== ACTION ITEM ==
Return each line of the records holding the string "agent".

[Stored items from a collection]
┏━━

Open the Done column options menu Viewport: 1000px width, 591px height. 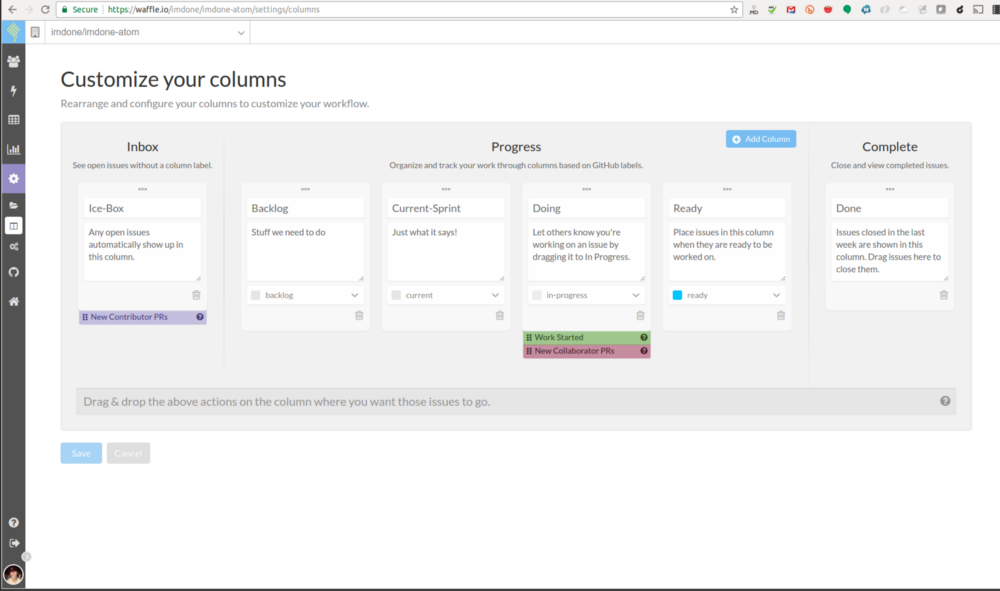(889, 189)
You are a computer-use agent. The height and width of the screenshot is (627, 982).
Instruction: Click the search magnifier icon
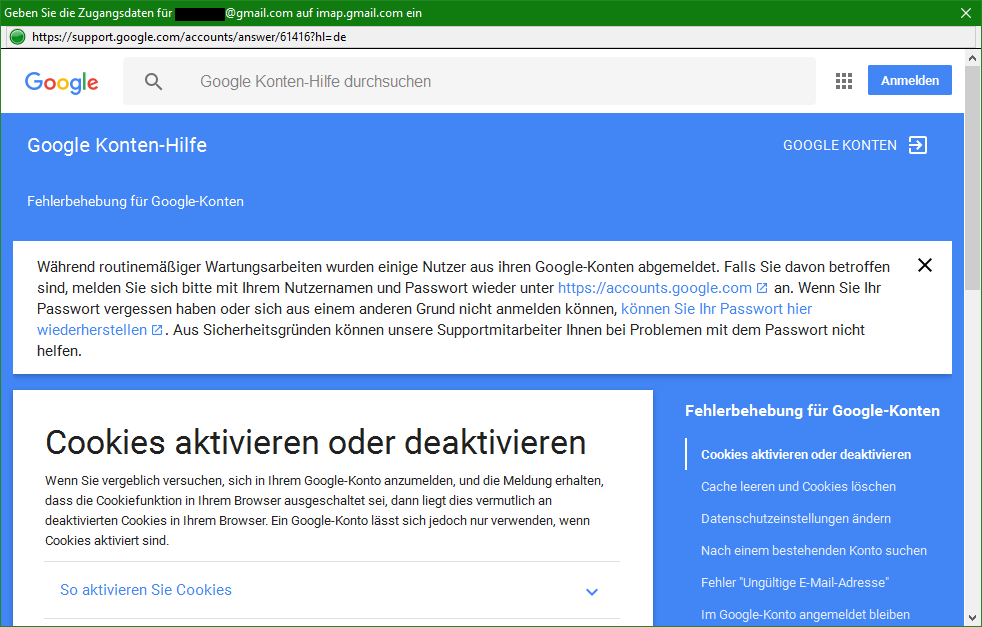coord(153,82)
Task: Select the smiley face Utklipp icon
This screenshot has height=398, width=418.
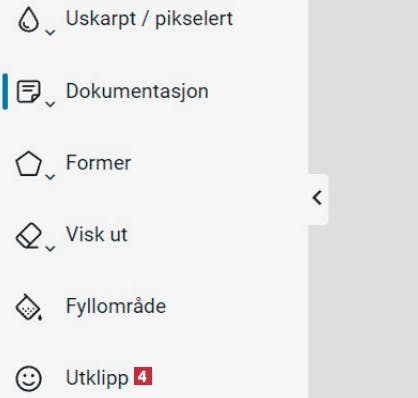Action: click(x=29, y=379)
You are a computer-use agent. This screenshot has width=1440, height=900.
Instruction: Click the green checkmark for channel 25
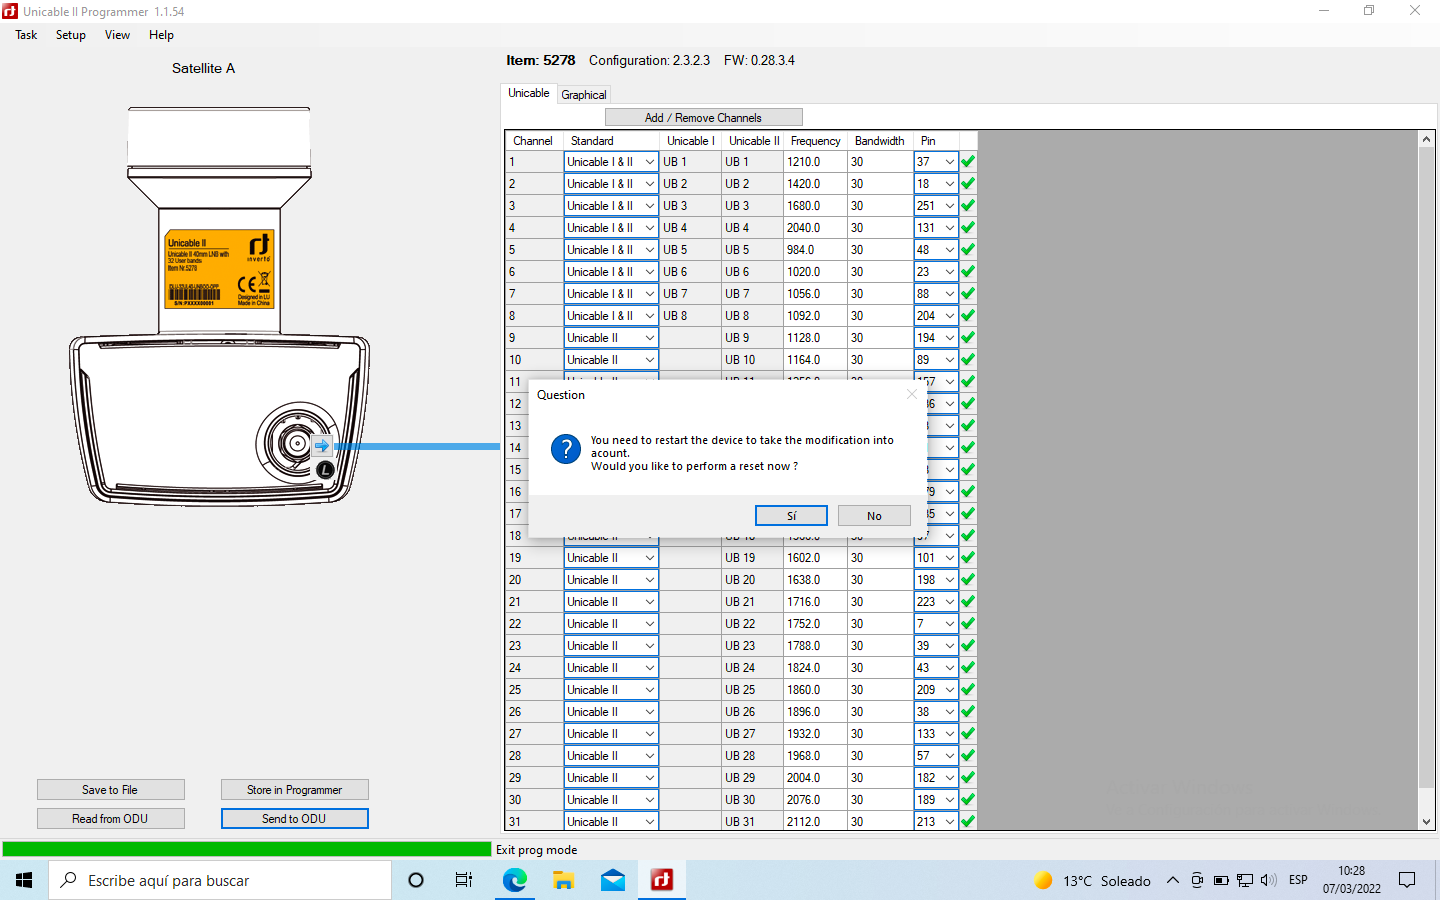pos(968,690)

┗━━
┏━━

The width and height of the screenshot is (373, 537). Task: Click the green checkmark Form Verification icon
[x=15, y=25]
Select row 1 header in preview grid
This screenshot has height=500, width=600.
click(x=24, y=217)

┗━━

== ANSWER BOX ==
You are a computer-use agent. The height and width of the screenshot is (627, 982).
You are a computer-use agent. This screenshot has width=1440, height=900.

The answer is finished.